5. L’Assemblée invite les Etats membres qui ont établi plusieurs institutions du médiateur, par exemple des institutions locales, régionales et/ou spécialisées, à assurer une coordination appropriée entre ces organes et à garantir aux particuliers un accès libre et aisé à ceux-ci.
6. L’Assemblée appelle les Etats membres à déployer tous les efforts possibles pour éviter des coupes budgétaires impliquant une perte d’indépendance des institutions de médiateurs, voire leur disparition. Notamment dans les Etats comptant des parlements légiférant sur les droits et libertés aux niveaux national et régional, les organes supervisant l’application de la loi par les administrations publiques ont un rôle particulier à jouer, comme c’est le cas par définition pour les médiateurs.

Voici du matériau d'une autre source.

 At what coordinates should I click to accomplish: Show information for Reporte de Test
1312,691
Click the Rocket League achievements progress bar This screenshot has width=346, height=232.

7. L’Assemblée encourage les Etats membres qui n’ont pas encore établi une institution du médiateur nationale et généraliste à créer rapidement une telle instance et à la doter d’un vaste mandat, afin que les particuliers disposent d’un moyen de porter plainte en cas de mauvaise administration et de violation de leurs droits et libertés fondamentaux, tout en assurant une répartition claire des compétences entre les institutions du médiateur et les organes exerçant le contrôle juridictionnel des actes administratifs, lequel doit être accessible au moins dans les cas de violation des droits de l’homme et des libertés fondamentales.
8. L’Assemblée reconnaît le rôle essentiel joué par le Médiateur européen de l’Union européenne et le Commissaire aux droits de l’homme du Conseil de l’Europe dans la coordination des activités des médiateurs des Etats membres.